My Favorite White Bread Recipe
This is a classic white bread recipe, and so easy! The loaves bake up incredibly tall, soft and fluffy… the perfect white bread!

Are you a bread fanatic? Isn’t there something fantastic about a great piece of bread? Whether you’re making a peanut butter and jelly sandwich, grilled cheese, a big sandwich piled high with fixings, or simply slathering a piece with butter… I’ve always found it to be great comfort food.
While I’ve made quite a bit of homemade bread in the past, we’ve really cut back on carbs significantly, and have pretty much nixed sandwiches from our diet, so I haven’t been buying or making any for the last six months or so. However, Joseph would eat grilled cheese and some other things with bread (depending on the day – we’ve hit the picky toddler stage!), but once we found out about his allergies, anything store-bought was pretty much out of the question (why does bread need soybean oil?!). Luckily, he was cleared of his wheat allergy, but we’re avoiding soy, so homemade it was!

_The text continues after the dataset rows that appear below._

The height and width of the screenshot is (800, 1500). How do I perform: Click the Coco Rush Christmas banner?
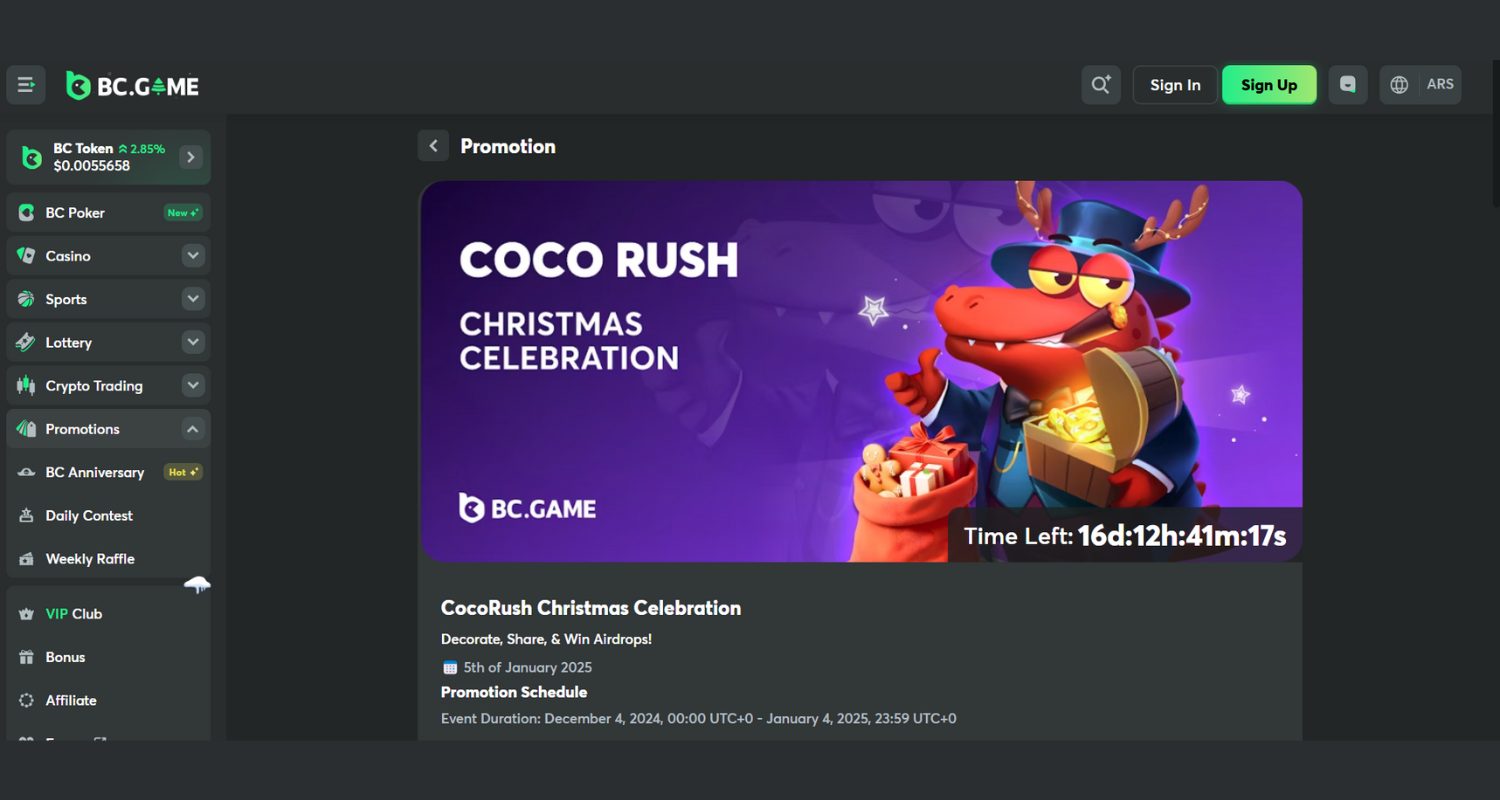point(861,371)
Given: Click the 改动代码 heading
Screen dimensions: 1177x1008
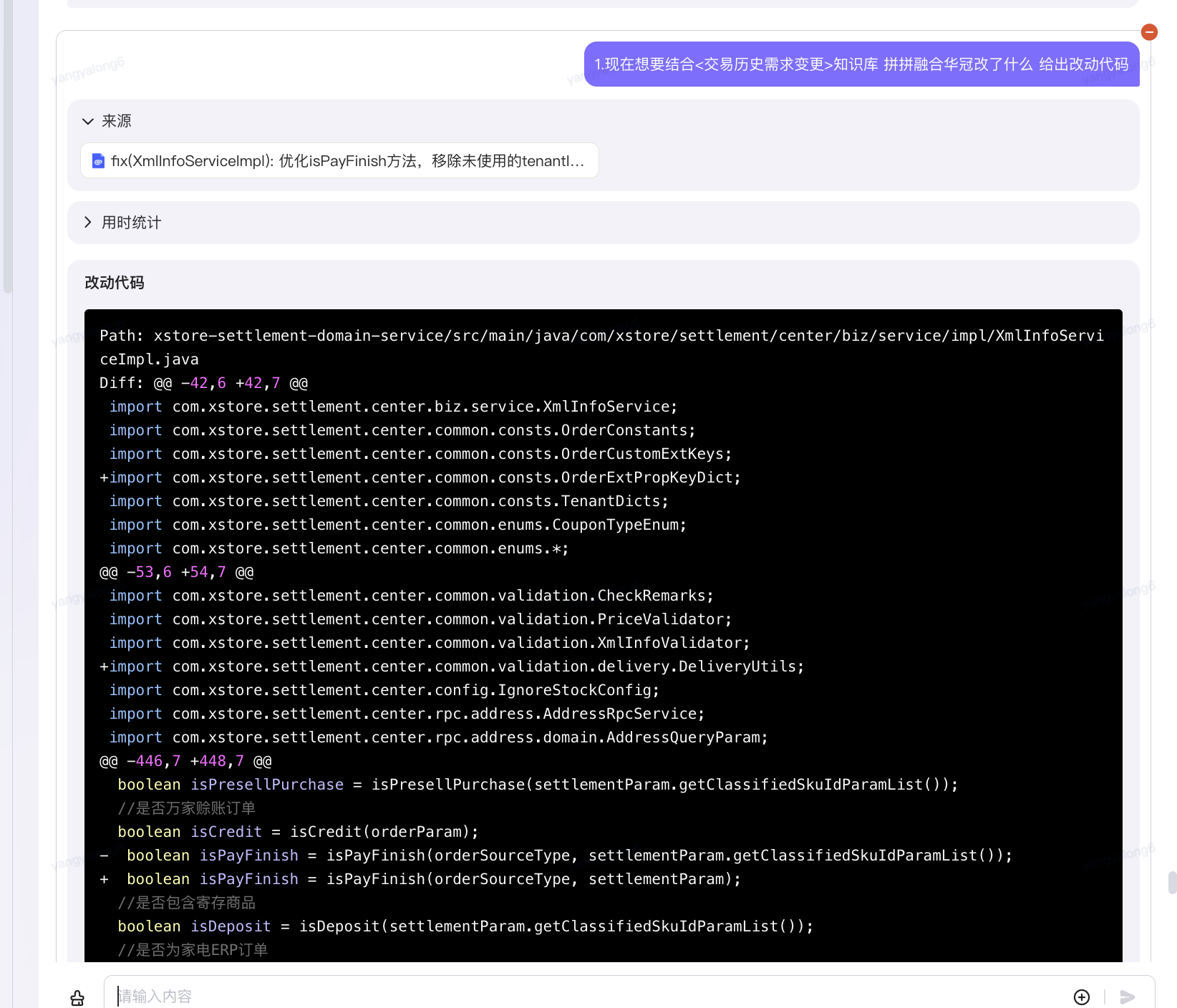Looking at the screenshot, I should [115, 283].
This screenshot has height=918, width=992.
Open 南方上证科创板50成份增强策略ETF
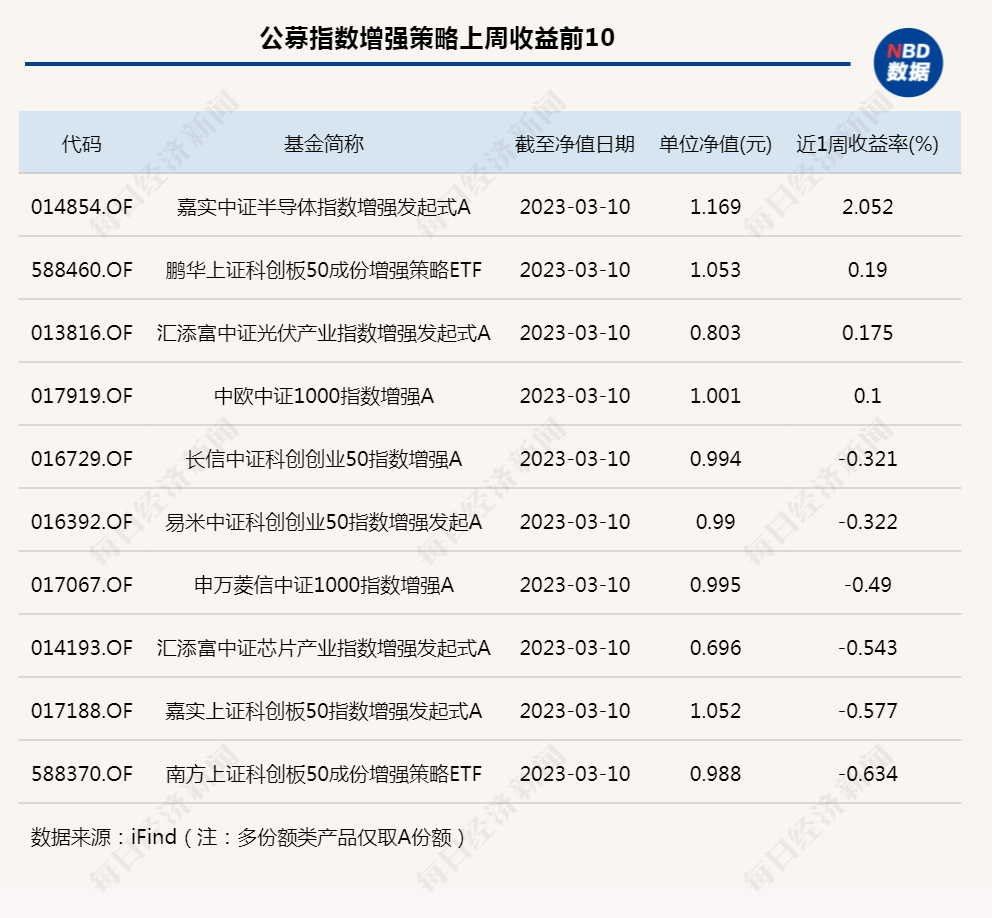[x=323, y=774]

I had a previous favorite white bread recipe, but had this recipe bookmarked for AGES, so I decided to finally try it. I’m so glad that I did because…
Best. Bread. Ever.

There are so many reasons you need to hurry up and make this bread immediately:
- It comes together incredibly quickly for a yeast recipe requiring two rises. In about 2 hours you’ll be smelling fresh bread wafting from your oven.
- These are the largest loaves of a simple white bread I’ve ever seen! I’ve made too many disappointing loaves of bread that have turned out short and squat, especially those made in a 9-inch pan (p.s. these are my very favorite loaf pans!). However, these are incredibly tall, full loaves – beauties!
- I was surprised at how incredibly light, fluffy and soft this bread was given that there isn’t any milk in the recipe, just water (thanks butter!). It’s honestly the perfect texture.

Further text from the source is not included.